Supplied entries Start Marker

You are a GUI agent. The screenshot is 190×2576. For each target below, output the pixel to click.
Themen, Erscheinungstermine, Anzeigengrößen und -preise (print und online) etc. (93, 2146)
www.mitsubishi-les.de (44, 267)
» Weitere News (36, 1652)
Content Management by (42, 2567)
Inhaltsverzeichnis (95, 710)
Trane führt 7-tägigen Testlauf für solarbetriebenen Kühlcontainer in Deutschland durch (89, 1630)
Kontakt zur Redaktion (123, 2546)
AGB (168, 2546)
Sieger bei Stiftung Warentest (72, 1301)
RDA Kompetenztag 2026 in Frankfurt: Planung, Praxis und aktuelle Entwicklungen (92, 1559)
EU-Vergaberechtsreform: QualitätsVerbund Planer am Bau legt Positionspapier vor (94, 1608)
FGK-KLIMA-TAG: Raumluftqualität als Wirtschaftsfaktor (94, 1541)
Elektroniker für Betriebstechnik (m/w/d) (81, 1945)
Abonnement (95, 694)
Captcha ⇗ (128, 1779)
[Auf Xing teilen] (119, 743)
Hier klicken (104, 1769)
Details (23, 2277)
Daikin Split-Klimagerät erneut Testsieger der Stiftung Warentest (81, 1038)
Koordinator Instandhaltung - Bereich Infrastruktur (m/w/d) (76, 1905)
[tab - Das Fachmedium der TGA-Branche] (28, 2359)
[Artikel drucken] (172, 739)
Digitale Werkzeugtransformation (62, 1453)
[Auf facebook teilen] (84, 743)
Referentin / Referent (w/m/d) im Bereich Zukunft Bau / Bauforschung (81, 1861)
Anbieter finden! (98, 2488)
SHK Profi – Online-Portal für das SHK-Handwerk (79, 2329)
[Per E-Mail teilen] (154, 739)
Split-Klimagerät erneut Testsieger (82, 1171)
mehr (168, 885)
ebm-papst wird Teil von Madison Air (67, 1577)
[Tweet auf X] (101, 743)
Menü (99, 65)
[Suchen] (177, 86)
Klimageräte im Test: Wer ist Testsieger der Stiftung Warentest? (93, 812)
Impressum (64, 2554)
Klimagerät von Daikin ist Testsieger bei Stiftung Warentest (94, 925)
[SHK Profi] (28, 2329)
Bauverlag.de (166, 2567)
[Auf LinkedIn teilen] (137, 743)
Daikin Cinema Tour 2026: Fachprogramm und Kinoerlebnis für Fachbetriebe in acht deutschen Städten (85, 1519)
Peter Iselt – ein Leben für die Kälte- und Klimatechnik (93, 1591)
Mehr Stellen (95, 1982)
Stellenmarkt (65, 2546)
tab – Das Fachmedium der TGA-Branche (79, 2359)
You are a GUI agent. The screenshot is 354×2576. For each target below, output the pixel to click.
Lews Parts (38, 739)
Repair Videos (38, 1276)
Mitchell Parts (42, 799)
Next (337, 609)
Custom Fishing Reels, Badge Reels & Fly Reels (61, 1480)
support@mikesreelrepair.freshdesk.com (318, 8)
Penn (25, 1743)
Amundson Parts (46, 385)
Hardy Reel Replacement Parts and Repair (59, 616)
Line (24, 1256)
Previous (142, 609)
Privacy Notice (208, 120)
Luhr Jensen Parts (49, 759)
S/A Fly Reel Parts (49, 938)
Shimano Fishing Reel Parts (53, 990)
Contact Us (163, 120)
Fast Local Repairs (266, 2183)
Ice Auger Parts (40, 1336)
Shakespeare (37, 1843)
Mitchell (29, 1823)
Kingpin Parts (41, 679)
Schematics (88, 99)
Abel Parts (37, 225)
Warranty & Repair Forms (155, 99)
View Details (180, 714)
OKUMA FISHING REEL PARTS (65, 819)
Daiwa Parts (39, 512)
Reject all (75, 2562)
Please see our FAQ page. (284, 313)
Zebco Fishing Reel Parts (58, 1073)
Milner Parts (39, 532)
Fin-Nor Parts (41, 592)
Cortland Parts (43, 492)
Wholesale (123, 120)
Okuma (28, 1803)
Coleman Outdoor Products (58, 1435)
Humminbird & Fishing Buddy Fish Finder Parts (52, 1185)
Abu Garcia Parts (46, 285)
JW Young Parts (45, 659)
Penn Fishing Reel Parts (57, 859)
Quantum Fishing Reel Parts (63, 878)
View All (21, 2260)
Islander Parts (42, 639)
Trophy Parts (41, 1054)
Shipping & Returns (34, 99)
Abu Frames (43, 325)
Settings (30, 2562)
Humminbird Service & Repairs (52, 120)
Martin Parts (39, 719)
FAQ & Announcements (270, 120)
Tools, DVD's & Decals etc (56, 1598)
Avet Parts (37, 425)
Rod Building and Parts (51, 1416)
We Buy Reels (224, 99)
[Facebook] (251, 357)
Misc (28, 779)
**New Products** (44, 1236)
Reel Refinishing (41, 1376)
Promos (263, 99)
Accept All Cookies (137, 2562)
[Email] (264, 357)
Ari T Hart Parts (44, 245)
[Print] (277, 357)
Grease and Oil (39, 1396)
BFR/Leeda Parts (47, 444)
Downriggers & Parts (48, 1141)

Supplied entries End Marker

Repeat the records above exactly as they appear.

You are a GUI agent. The screenshot is 190×2576. For each target below, output the pixel to click.
Themen, Erscheinungstermine, Anzeigengrößen und -preise (print und online) etc. (93, 2146)
www.mitsubishi-les.de (44, 267)
» Weitere News (36, 1652)
Content Management by (42, 2567)
Inhaltsverzeichnis (95, 710)
Trane führt 7-tägigen Testlauf für solarbetriebenen Kühlcontainer in Deutschland durch (89, 1630)
Kontakt zur Redaktion (123, 2546)
AGB (168, 2546)
Sieger bei Stiftung Warentest (72, 1301)
RDA Kompetenztag 2026 in Frankfurt: Planung, Praxis und aktuelle Entwicklungen (92, 1559)
EU-Vergaberechtsreform: QualitätsVerbund Planer am Bau legt Positionspapier vor (94, 1608)
FGK-KLIMA-TAG: Raumluftqualität als Wirtschaftsfaktor (94, 1541)
Elektroniker für Betriebstechnik (m/w/d) (81, 1945)
Abonnement (95, 694)
Captcha ⇗ (128, 1779)
[Auf Xing teilen] (119, 743)
Hier klicken (104, 1769)
Details (23, 2277)
Daikin Split-Klimagerät erneut Testsieger der Stiftung Warentest (81, 1038)
Koordinator Instandhaltung - Bereich Infrastruktur (m/w/d) (76, 1905)
[tab - Das Fachmedium der TGA-Branche] (28, 2359)
[Artikel drucken] (172, 739)
Digitale Werkzeugtransformation (62, 1453)
[Auf facebook teilen] (84, 743)
Referentin / Referent (w/m/d) im Bereich Zukunft Bau / Bauforschung (81, 1861)
Anbieter finden! (98, 2488)
SHK Profi – Online-Portal für das SHK-Handwerk (79, 2329)
[Per E-Mail teilen] (154, 739)
Split-Klimagerät erneut Testsieger (82, 1171)
mehr (168, 885)
ebm-papst wird Teil von Madison Air (67, 1577)
[Tweet auf X] (101, 743)
Menü (99, 65)
[Suchen] (177, 86)
Klimageräte im Test: Wer ist Testsieger der Stiftung Warentest? (93, 812)
Impressum (64, 2554)
Klimagerät von Daikin ist Testsieger bei Stiftung Warentest (94, 925)
[SHK Profi] (28, 2329)
Bauverlag.de (166, 2567)
[Auf LinkedIn teilen] (137, 743)
Daikin Cinema Tour 2026: Fachprogramm und Kinoerlebnis für Fachbetriebe in acht deutschen Städten (85, 1519)
Peter Iselt – ein Leben für die Kälte- und Klimatechnik (93, 1591)
Mehr Stellen (95, 1982)
Stellenmarkt (65, 2546)
tab – Das Fachmedium der TGA-Branche (79, 2359)
You are a GUI agent. The screenshot is 354×2576. For each target below, output the pixel to click.
Lews Parts (38, 739)
Repair Videos (38, 1276)
Mitchell Parts (42, 799)
Next (337, 609)
Custom Fishing Reels, Badge Reels & Fly Reels (61, 1480)
support@mikesreelrepair.freshdesk.com (318, 8)
Penn (25, 1743)
Amundson Parts (46, 385)
Hardy Reel Replacement Parts and Repair (59, 616)
Line (24, 1256)
Previous (142, 609)
Privacy Notice (208, 120)
Luhr Jensen Parts (49, 759)
S/A Fly Reel Parts (49, 938)
Shimano Fishing Reel Parts (53, 990)
Contact Us (163, 120)
Fast Local Repairs (266, 2183)
Ice Auger Parts (40, 1336)
Shakespeare (37, 1843)
Mitchell (29, 1823)
Kingpin Parts (41, 679)
Schematics (88, 99)
Abel Parts (37, 225)
Warranty & Repair Forms (155, 99)
View Details (180, 714)
OKUMA FISHING REEL PARTS (65, 819)
Daiwa Parts (39, 512)
Reject all (75, 2562)
Please see our FAQ page. (284, 313)
Zebco Fishing Reel Parts (58, 1073)
Milner Parts (39, 532)
Fin-Nor Parts (41, 592)
Cortland Parts (43, 492)
Wholesale (123, 120)
Okuma (28, 1803)
Coleman Outdoor Products (58, 1435)
Humminbird & Fishing Buddy Fish Finder Parts (52, 1185)
Abu Garcia Parts (46, 285)
JW Young Parts (45, 659)
Penn Fishing Reel Parts (57, 859)
Quantum Fishing Reel Parts (63, 878)
View All (21, 2260)
Islander Parts (42, 639)
Trophy Parts (41, 1054)
Shipping & Returns (34, 99)
Abu Frames (43, 325)
Settings (30, 2562)
Humminbird Service & Repairs (52, 120)
Martin Parts (39, 719)
FAQ & Announcements (270, 120)
Tools, DVD's & Decals etc (56, 1598)
Avet Parts (37, 425)
Rod Building and Parts (51, 1416)
We Buy Reels (224, 99)
[Facebook] (251, 357)
Misc (28, 779)
**New Products** (44, 1236)
Reel Refinishing (41, 1376)
Promos (263, 99)
Accept All Cookies (137, 2562)
[Email] (264, 357)
Ari T Hart Parts (44, 245)
[Print] (277, 357)
Grease and Oil (39, 1396)
BFR/Leeda Parts (47, 444)
Downriggers & Parts (48, 1141)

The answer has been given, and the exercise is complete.